__Activity__
Within the data below, find the string "Task" and return each line where it occurs.

__Data section__
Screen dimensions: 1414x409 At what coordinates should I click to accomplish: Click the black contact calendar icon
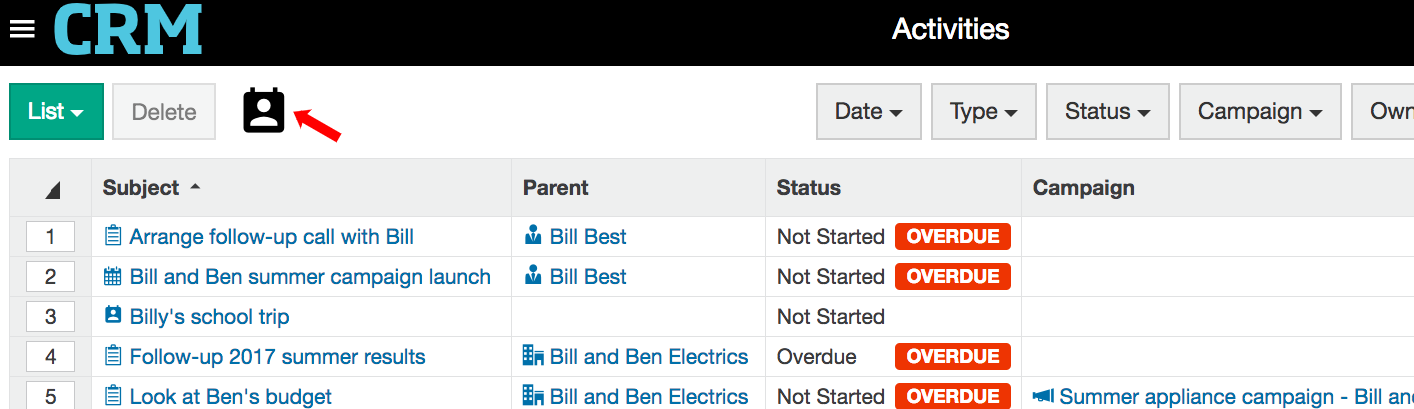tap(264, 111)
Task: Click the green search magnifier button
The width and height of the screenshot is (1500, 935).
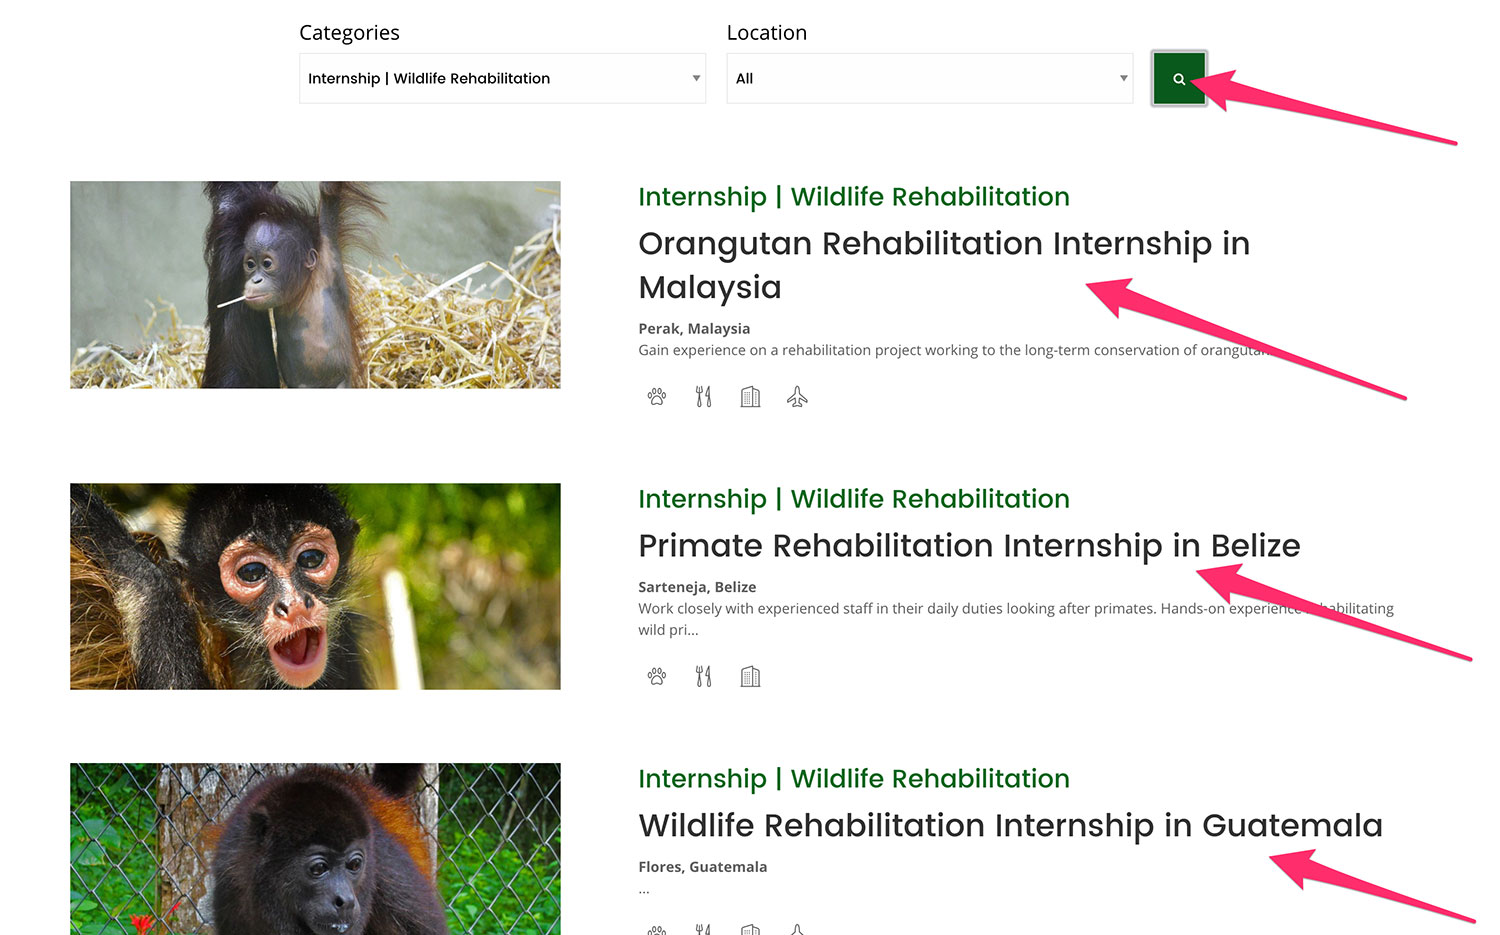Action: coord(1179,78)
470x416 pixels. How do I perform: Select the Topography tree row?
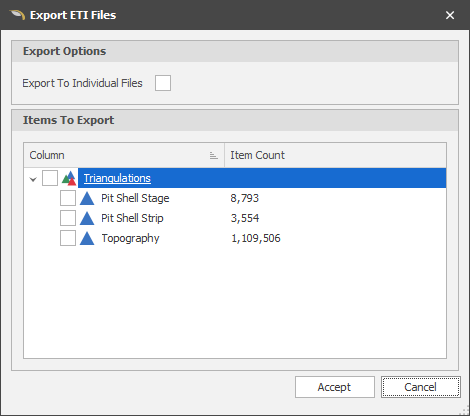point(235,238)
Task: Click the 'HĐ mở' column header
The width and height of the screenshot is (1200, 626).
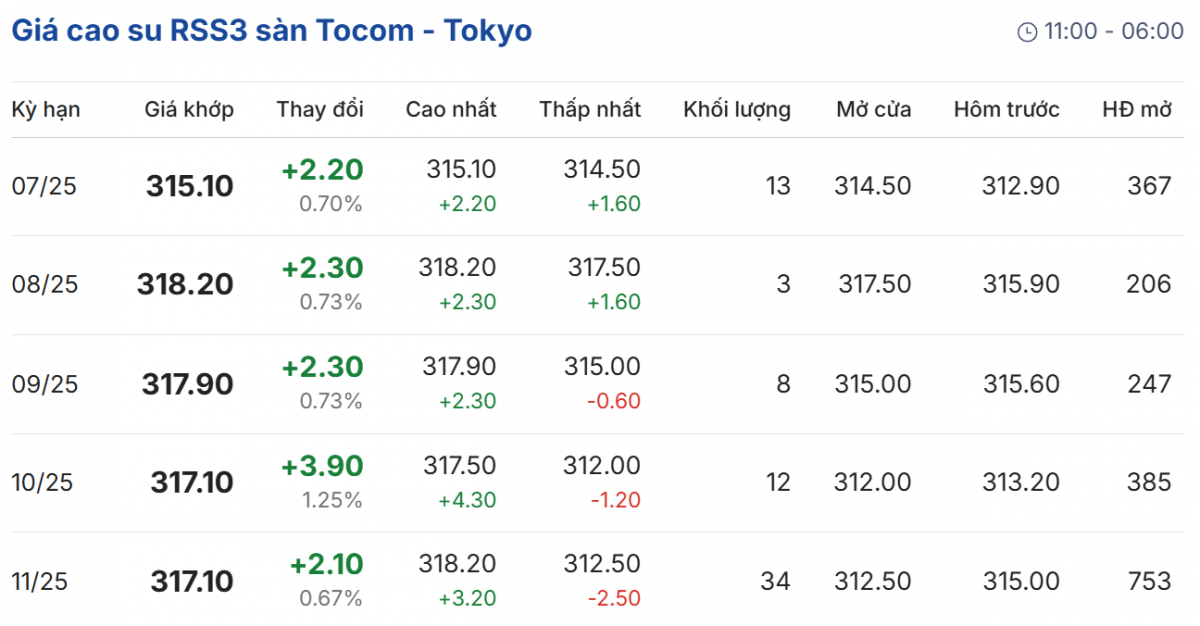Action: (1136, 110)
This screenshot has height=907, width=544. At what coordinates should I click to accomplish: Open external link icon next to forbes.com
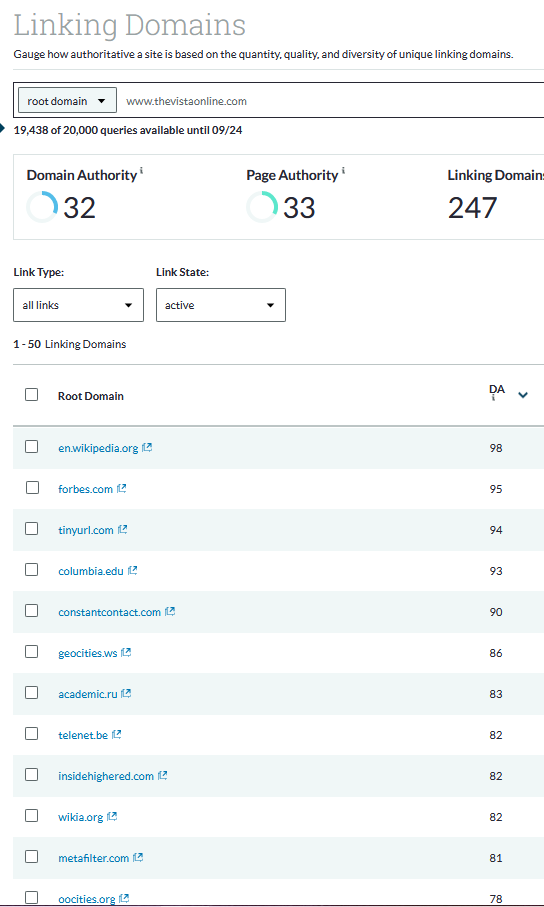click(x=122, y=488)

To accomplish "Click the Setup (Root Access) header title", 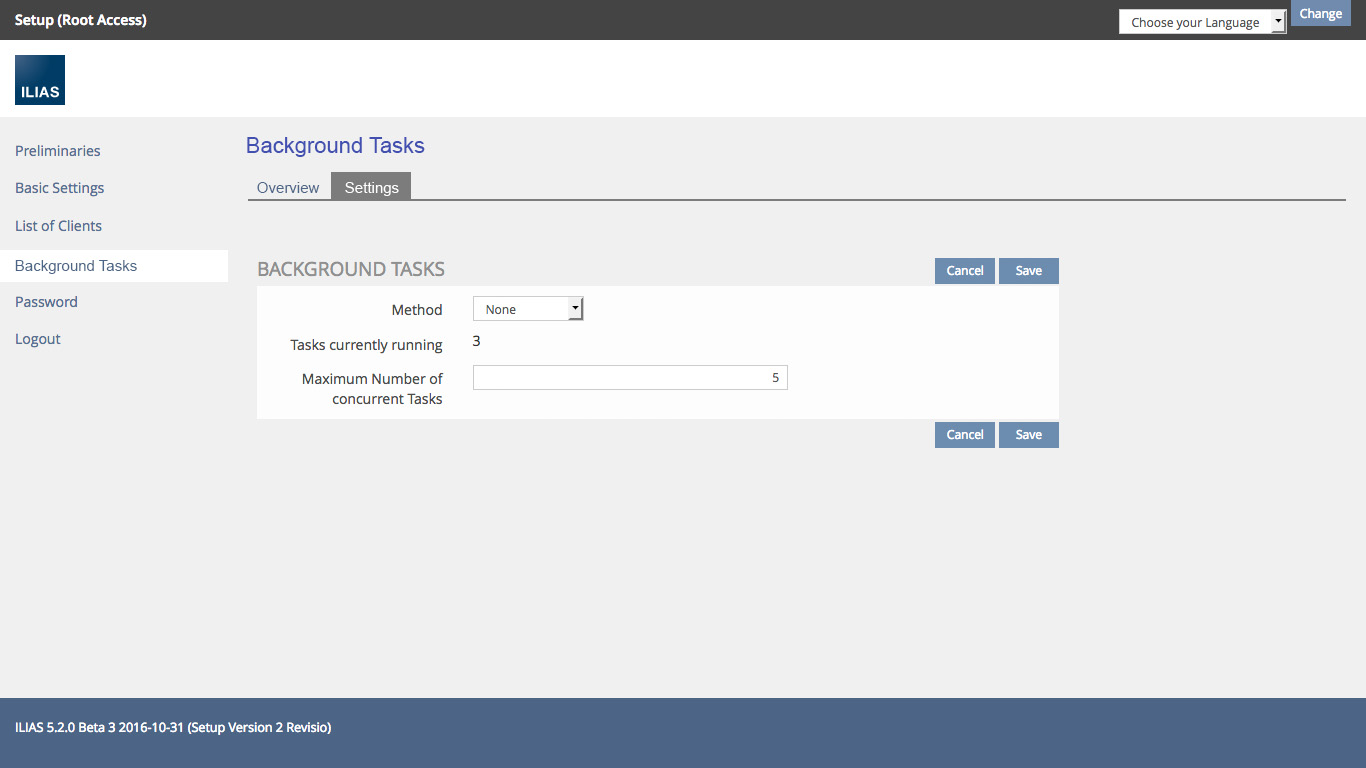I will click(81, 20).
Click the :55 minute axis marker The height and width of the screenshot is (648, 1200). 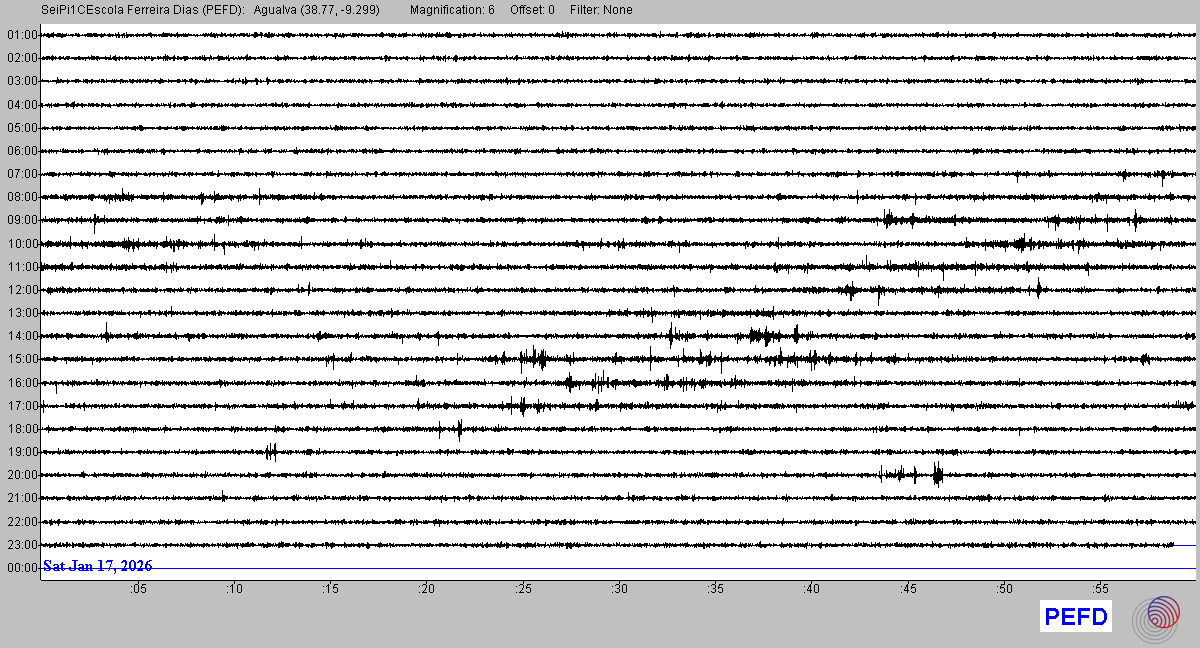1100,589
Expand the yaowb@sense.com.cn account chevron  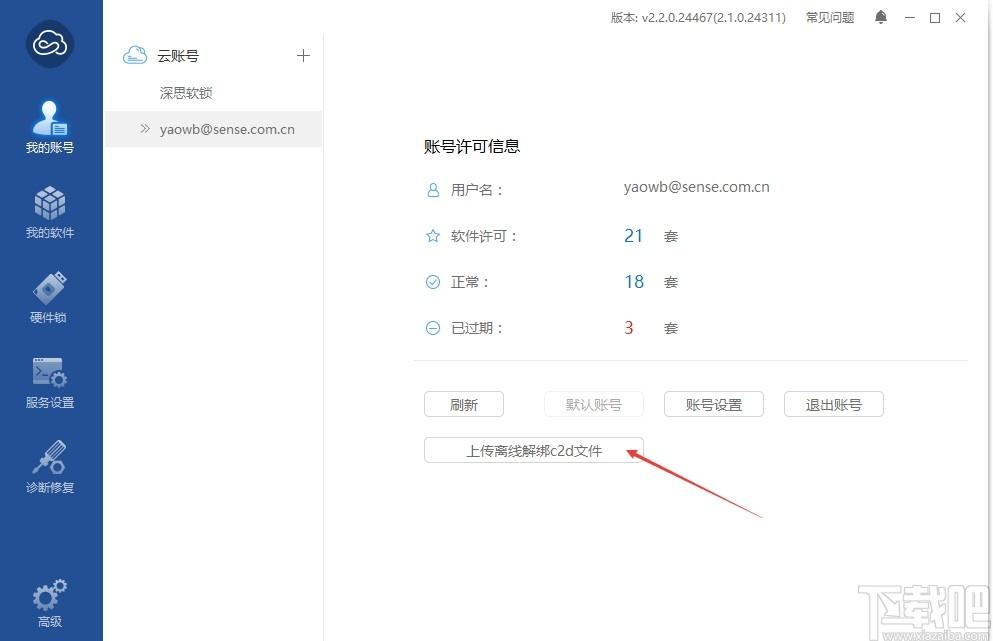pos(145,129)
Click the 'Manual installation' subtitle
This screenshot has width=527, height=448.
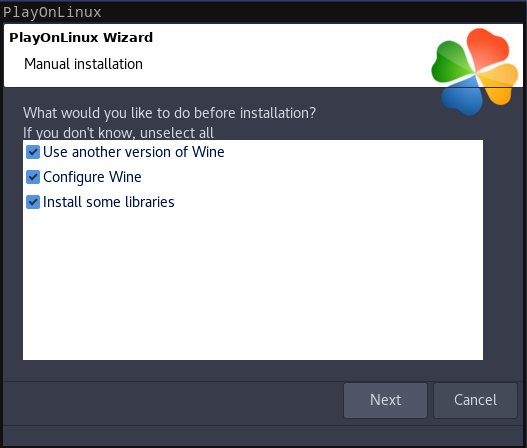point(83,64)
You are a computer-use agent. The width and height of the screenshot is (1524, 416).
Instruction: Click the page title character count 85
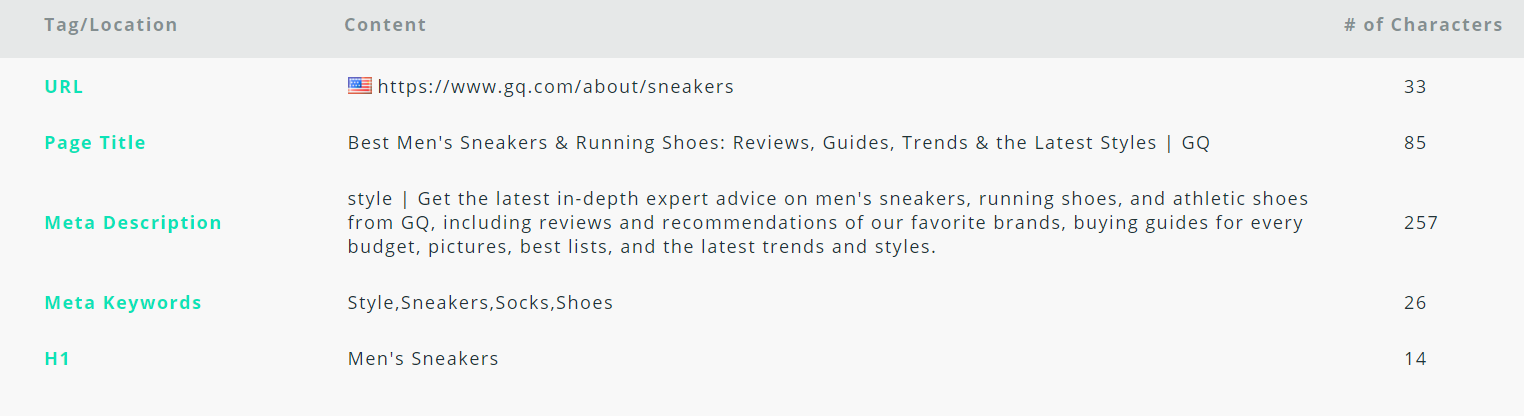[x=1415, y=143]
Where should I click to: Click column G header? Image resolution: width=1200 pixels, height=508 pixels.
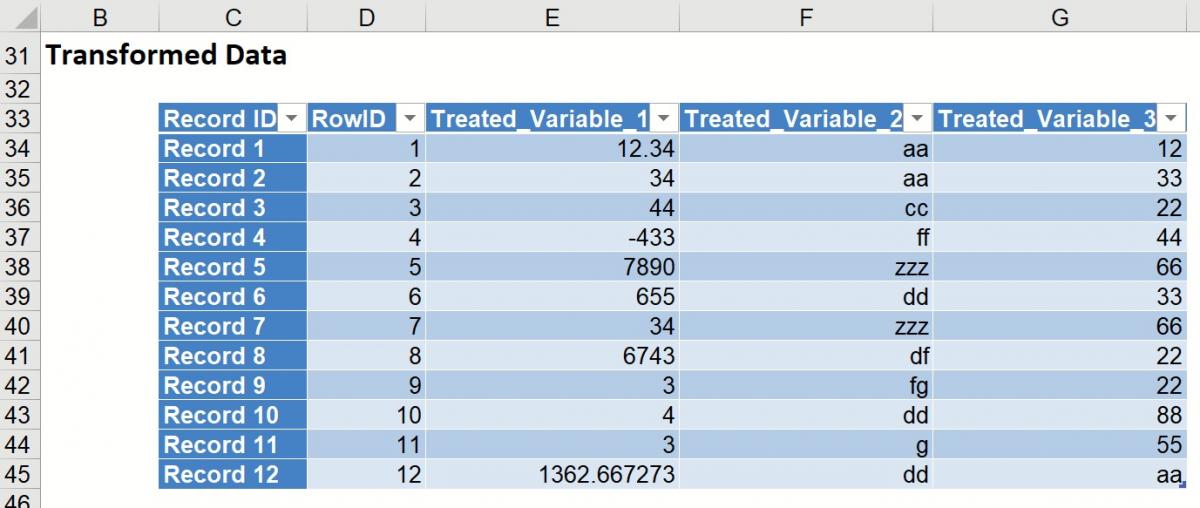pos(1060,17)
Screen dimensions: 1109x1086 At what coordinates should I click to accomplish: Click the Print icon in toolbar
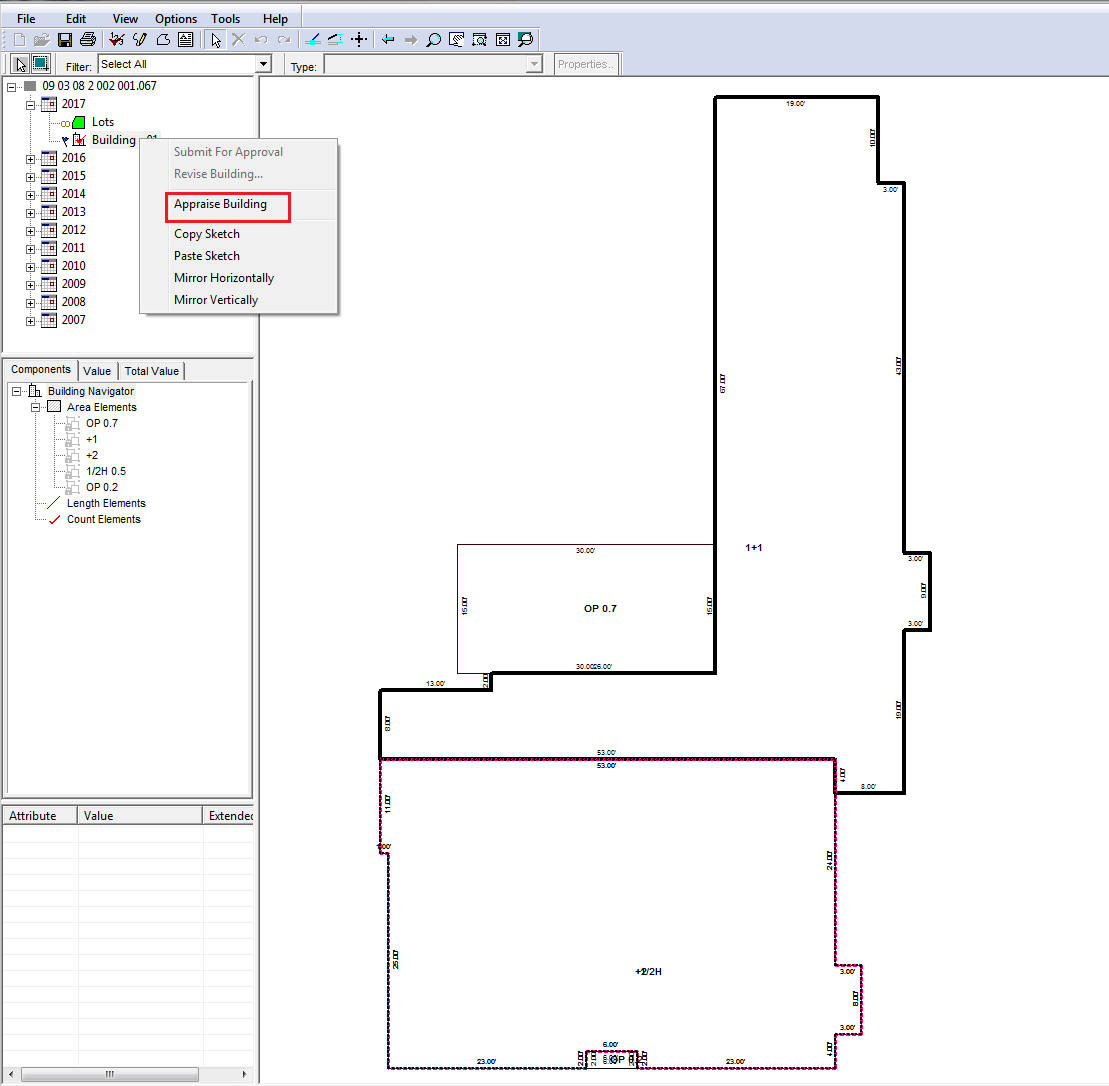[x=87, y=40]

__Your solution__
Task: Click the green search magnifier button
Task: Click the 'HĐ mở' column header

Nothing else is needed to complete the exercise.